Recast the lines below as a JSON list of strings, one string per line, leaving out blank lines.

Excerpt from a dataset:

= = =

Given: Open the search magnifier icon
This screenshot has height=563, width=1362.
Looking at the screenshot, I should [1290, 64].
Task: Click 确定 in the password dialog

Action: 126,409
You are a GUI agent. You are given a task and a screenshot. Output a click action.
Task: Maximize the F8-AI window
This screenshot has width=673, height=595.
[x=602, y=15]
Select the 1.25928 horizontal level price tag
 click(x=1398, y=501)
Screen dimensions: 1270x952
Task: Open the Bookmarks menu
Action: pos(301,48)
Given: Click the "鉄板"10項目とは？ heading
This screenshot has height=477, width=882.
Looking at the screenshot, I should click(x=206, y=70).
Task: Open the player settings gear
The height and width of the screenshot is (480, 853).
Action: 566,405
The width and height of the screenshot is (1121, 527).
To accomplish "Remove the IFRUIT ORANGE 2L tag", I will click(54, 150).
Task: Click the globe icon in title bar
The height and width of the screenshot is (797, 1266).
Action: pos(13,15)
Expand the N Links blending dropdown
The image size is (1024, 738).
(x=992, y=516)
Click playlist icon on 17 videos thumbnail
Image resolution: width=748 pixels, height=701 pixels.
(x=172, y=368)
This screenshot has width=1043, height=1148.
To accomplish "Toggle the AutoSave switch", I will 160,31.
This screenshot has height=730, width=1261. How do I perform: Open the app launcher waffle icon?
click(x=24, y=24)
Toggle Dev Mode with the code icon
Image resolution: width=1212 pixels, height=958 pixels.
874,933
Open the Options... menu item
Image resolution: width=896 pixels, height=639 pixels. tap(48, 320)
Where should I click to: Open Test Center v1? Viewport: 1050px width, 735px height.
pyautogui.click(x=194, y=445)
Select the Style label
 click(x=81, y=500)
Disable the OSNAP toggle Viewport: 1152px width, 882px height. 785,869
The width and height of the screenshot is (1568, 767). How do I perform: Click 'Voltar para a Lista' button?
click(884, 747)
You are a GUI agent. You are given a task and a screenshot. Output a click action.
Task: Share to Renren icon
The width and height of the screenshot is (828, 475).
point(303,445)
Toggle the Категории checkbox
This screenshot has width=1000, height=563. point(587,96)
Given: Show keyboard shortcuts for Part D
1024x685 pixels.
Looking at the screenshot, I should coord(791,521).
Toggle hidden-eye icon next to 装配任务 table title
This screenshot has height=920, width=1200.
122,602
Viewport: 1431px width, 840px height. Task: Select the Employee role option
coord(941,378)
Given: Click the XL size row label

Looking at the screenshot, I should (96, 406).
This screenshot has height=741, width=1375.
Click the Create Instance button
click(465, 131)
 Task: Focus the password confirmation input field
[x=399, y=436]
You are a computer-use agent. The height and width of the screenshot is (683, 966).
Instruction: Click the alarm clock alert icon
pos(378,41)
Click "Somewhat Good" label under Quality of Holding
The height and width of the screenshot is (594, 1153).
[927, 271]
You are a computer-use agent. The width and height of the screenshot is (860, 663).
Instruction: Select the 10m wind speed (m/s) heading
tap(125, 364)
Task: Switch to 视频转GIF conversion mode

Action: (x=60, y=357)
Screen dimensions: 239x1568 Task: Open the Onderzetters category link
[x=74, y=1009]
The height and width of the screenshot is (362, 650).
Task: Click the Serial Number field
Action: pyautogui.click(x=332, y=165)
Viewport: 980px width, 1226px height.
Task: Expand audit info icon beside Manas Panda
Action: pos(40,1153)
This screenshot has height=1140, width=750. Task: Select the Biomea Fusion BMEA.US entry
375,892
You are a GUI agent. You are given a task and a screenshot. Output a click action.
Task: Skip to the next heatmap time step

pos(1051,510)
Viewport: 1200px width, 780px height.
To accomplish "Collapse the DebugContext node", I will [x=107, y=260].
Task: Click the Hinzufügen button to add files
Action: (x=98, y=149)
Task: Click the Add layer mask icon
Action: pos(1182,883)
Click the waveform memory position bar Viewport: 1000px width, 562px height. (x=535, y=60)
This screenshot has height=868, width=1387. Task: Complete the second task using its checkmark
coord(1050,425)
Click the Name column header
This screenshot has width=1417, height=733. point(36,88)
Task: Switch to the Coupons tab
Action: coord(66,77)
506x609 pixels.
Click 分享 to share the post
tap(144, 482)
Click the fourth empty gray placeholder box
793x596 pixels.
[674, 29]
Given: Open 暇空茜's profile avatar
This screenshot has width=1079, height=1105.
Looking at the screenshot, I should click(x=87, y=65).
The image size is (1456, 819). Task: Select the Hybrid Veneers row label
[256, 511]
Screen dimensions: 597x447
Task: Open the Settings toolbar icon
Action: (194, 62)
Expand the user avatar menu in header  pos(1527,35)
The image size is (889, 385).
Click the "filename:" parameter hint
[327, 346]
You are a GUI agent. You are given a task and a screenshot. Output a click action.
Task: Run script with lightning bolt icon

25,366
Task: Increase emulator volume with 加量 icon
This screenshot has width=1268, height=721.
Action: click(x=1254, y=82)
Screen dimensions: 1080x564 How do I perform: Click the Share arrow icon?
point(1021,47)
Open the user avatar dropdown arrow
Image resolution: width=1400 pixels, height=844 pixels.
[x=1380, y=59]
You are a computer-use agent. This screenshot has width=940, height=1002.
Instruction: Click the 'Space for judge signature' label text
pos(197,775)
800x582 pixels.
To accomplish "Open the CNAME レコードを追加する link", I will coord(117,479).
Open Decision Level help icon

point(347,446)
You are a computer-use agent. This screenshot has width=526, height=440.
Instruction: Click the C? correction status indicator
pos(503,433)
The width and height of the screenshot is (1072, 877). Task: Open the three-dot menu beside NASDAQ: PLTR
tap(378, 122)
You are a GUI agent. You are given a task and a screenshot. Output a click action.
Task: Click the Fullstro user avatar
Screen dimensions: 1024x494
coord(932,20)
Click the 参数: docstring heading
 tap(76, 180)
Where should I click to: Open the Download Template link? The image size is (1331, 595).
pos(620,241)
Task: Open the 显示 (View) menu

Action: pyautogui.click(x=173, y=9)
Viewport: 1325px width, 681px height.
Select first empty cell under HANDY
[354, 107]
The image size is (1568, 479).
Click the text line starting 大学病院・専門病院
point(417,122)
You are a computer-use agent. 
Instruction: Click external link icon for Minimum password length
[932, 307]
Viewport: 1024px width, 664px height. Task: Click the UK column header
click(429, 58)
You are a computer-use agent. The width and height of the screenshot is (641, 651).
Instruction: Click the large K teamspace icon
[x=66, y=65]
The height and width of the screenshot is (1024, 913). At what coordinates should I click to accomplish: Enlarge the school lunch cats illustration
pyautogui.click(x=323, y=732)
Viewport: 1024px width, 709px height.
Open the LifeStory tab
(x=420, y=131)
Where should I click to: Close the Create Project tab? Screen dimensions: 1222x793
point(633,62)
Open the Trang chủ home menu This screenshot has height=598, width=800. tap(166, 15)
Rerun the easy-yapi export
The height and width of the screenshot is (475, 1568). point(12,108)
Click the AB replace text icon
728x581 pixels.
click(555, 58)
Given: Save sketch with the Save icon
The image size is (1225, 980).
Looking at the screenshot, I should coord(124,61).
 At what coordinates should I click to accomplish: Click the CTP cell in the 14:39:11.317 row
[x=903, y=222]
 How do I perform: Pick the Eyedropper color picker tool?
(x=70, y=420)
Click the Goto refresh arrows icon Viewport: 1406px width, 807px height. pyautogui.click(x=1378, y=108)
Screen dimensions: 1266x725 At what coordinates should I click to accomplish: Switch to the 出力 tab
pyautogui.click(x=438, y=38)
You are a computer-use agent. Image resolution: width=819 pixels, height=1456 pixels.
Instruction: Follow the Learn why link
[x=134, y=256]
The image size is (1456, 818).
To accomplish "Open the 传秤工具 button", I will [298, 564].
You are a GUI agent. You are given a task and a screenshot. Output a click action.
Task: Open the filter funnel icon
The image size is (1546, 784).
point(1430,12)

= = =

◆ **SOLUTION TO THIS PROBLEM**
[
  "Given: Open the search magnifier icon",
  "This screenshot has height=563, width=1362.",
  "Looking at the screenshot, I should [1290, 64].",
  "Task: Click 确定 in the password dialog",
  "Action: 126,409",
  "You are a GUI agent. You are given a task and a screenshot. Output a click action.",
  "Task: Maximize the F8-AI window",
  "This screenshot has width=673, height=595.",
  "[x=602, y=15]",
  "Select the 1.25928 horizontal level price tag",
  " click(x=1398, y=501)",
  "Screen dimensions: 1270x952",
  "Task: Open the Bookmarks menu",
  "Action: pos(301,48)",
  "Given: Click the \"鉄板\"10項目とは？ heading",
  "This screenshot has height=477, width=882.",
  "Looking at the screenshot, I should click(x=206, y=70).",
  "Task: Open the player settings gear",
  "The height and width of the screenshot is (480, 853).",
  "Action: 566,405",
  "The width and height of the screenshot is (1121, 527).",
  "To accomplish \"Remove the IFRUIT ORANGE 2L tag\", I will click(54, 150).",
  "Task: Click the globe icon in title bar",
  "The height and width of the screenshot is (797, 1266).",
  "Action: pos(13,15)",
  "Expand the N Links blending dropdown",
  "The image size is (1024, 738).",
  "(x=992, y=516)",
  "Click playlist icon on 17 videos thumbnail",
  "Image resolution: width=748 pixels, height=701 pixels.",
  "(x=172, y=368)",
  "This screenshot has width=1043, height=1148.",
  "To accomplish \"Toggle the AutoSave switch\", I will 160,31.",
  "This screenshot has height=730, width=1261. How do I perform: Open the app launcher waffle icon?",
  "click(x=24, y=24)",
  "Toggle Dev Mode with the code icon",
  "Image resolution: width=1212 pixels, height=958 pixels.",
  "874,933",
  "Open the Options... menu item",
  "Image resolution: width=896 pixels, height=639 pixels. tap(48, 320)",
  "Where should I click to: Open Test Center v1? Viewport: 1050px width, 735px height.",
  "pyautogui.click(x=194, y=445)",
  "Select the Style label",
  " click(x=81, y=500)",
  "Disable the OSNAP toggle Viewport: 1152px width, 882px height. 785,869",
  "The width and height of the screenshot is (1568, 767). How do I perform: Click 'Voltar para a Lista' button?",
  "click(884, 747)",
  "You are a GUI agent. You are given a task and a screenshot. Output a click action.",
  "Task: Share to Renren icon",
  "The width and height of the screenshot is (828, 475).",
  "point(303,445)",
  "Toggle the Категории checkbox",
  "This screenshot has width=1000, height=563. point(587,96)",
  "Given: Show keyboard shortcuts for Part D",
  "1024x685 pixels.",
  "Looking at the screenshot, I should coord(791,521).",
  "Toggle hidden-eye icon next to 装配任务 table title",
  "This screenshot has height=920, width=1200.",
  "122,602",
  "Viewport: 1431px width, 840px height. Task: Select the Employee role option",
  "coord(941,378)",
  "Given: Click the XL size row label",
  "Looking at the screenshot, I should (96, 406).",
  "This screenshot has height=741, width=1375.",
  "Click the Create Instance button",
  "click(465, 131)",
  " Task: Focus the password confirmation input field",
  "[x=399, y=436]",
  "You are a computer-use agent. The height and width of the screenshot is (683, 966).",
  "Instruction: Click the alarm clock alert icon",
  "pos(378,41)",
  "Click \"Somewhat Good\" label under Quality of Holding",
  "The height and width of the screenshot is (594, 1153).",
  "[927, 271]",
  "You are a computer-use agent. The width and height of the screenshot is (860, 663).",
  "Instruction: Select the 10m wind speed (m/s) heading",
  "tap(125, 364)",
  "Task: Switch to 视频转GIF conversion mode",
  "Action: (x=60, y=357)",
  "Screen dimensions: 239x1568 Task: Open the Onderzetters category link",
  "[x=74, y=1009]",
  "The height and width of the screenshot is (362, 650).",
  "Task: Click the Serial Number field",
  "Action: pyautogui.click(x=332, y=165)",
  "Viewport: 980px width, 1226px height.",
  "Task: Expand audit info icon beside Manas Panda",
  "Action: pos(40,1153)",
  "This screenshot has height=1140, width=750. Task: Select the Biomea Fusion BMEA.US entry",
  "375,892",
  "You are a GUI agent. You are given a task and a screenshot. Output a click action.",
  "Task: Skip to the next heatmap time step",
  "pos(1051,510)",
  "Viewport: 1200px width, 780px height.",
  "To accomplish \"Collapse the DebugContext node\", I will [x=107, y=260].",
  "Task: Click the Hinzufügen button to add files",
  "Action: (x=98, y=149)",
  "Task: Click the Add layer mask icon",
  "Action: pos(1182,883)",
  "Click the waveform memory position bar Viewport: 1000px width, 562px height. (x=535, y=60)",
  "This screenshot has height=868, width=1387. Task: Complete the second task using its checkmark",
  "coord(1050,425)",
  "Click the Name column header",
  "This screenshot has width=1417, height=733. point(36,88)",
  "Task: Switch to the Coupons tab",
  "Action: coord(66,77)",
  "506x609 pixels.",
  "Click 分享 to share the post",
  "tap(144, 482)",
  "Click the fourth empty gray placeholder box",
  "793x596 pixels.",
  "[674, 29]",
  "Given: Open 暇空茜's profile avatar",
  "This screenshot has width=1079, height=1105.",
  "Looking at the screenshot, I should click(x=87, y=65).",
  "The image size is (1456, 819). Task: Select the Hybrid Veneers row label",
  "[256, 511]",
  "Screen dimensions: 597x447",
  "Task: Open the Settings toolbar icon",
  "Action: (194, 62)",
  "Expand the user avatar menu in header  pos(1527,35)",
  "The image size is (889, 385).",
  "Click the \"filename:\" parameter hint",
  "[327, 346]",
  "You are a GUI agent. You are given a task and a screenshot. Output a click action.",
  "Task: Run script with lightning bolt icon",
  "25,366",
  "Task: Increase emulator volume with 加量 icon",
  "This screenshot has width=1268, height=721.",
  "Action: click(x=1254, y=82)",
  "Screen dimensions: 1080x564 How do I perform: Click the Share arrow icon?",
  "point(1021,47)",
  "Open the user avatar dropdown arrow",
  "Image resolution: width=1400 pixels, height=844 pixels.",
  "[x=1380, y=59]",
  "You are a computer-use agent. This screenshot has width=940, height=1002.",
  "Instruction: Click the 'Space for judge signature' label text",
  "pos(197,775)",
  "800x582 pixels.",
  "To accomplish \"Open the CNAME レコードを追加する link\", I will coord(117,479).",
  "Open Decision Level help icon",
  "point(347,446)",
  "You are a computer-use agent. This screenshot has width=526, height=440.",
  "Instruction: Click the C? correction status indicator",
  "pos(503,433)",
  "The width and height of the screenshot is (1072, 877). Task: Open the three-dot menu beside NASDAQ: PLTR",
  "tap(378, 122)",
  "You are a GUI agent. You are given a task and a screenshot. Output a click action.",
  "Task: Click the Fullstro user avatar",
  "Screen dimensions: 1024x494",
  "coord(932,20)",
  "Click the 参数: docstring heading",
  " tap(76, 180)",
  "Where should I click to: Open the Download Template link? The image size is (1331, 595).",
  "pos(620,241)",
  "Task: Open the 显示 (View) menu",
  "Action: pyautogui.click(x=173, y=9)",
  "Viewport: 1325px width, 681px height.",
  "Select first empty cell under HANDY",
  "[354, 107]",
  "The image size is (1568, 479).",
  "Click the text line starting 大学病院・専門病院",
  "point(417,122)",
  "You are a computer-use agent. ",
  "Instruction: Click external link icon for Minimum password length",
  "[932, 307]",
  "Viewport: 1024px width, 664px height. Task: Click the UK column header",
  "click(429, 58)",
  "You are a computer-use agent. The width and height of the screenshot is (641, 651).",
  "Instruction: Click the large K teamspace icon",
  "[x=66, y=65]",
  "The height and width of the screenshot is (1024, 913). At what coordinates should I click to accomplish: Enlarge the school lunch cats illustration",
  "pyautogui.click(x=323, y=732)",
  "Viewport: 1024px width, 709px height.",
  "Open the LifeStory tab",
  "(x=420, y=131)",
  "Where should I click to: Close the Create Project tab? Screen dimensions: 1222x793",
  "point(633,62)",
  "Open the Trang chủ home menu This screenshot has height=598, width=800. tap(166, 15)",
  "Rerun the easy-yapi export",
  "The height and width of the screenshot is (475, 1568). point(12,108)",
  "Click the AB replace text icon",
  "728x581 pixels.",
  "click(555, 58)",
  "Given: Save sketch with the Save icon",
  "The image size is (1225, 980).",
  "Looking at the screenshot, I should coord(124,61).",
  " At what coordinates should I click to accomplish: Click the CTP cell in the 14:39:11.317 row",
  "[x=903, y=222]",
  " How do I perform: Pick the Eyedropper color picker tool?",
  "(x=70, y=420)",
  "Click the Goto refresh arrows icon Viewport: 1406px width, 807px height. pyautogui.click(x=1378, y=108)",
  "Screen dimensions: 1266x725 At what coordinates should I click to accomplish: Switch to the 出力 tab",
  "pyautogui.click(x=438, y=38)",
  "You are a computer-use agent. Image resolution: width=819 pixels, height=1456 pixels.",
  "Instruction: Follow the Learn why link",
  "[x=134, y=256]",
  "The image size is (1456, 818).",
  "To accomplish \"Open the 传秤工具 button\", I will [298, 564].",
  "You are a GUI agent. You are given a task and a screenshot. Output a click action.",
  "Task: Open the filter funnel icon",
  "The image size is (1546, 784).",
  "point(1430,12)"
]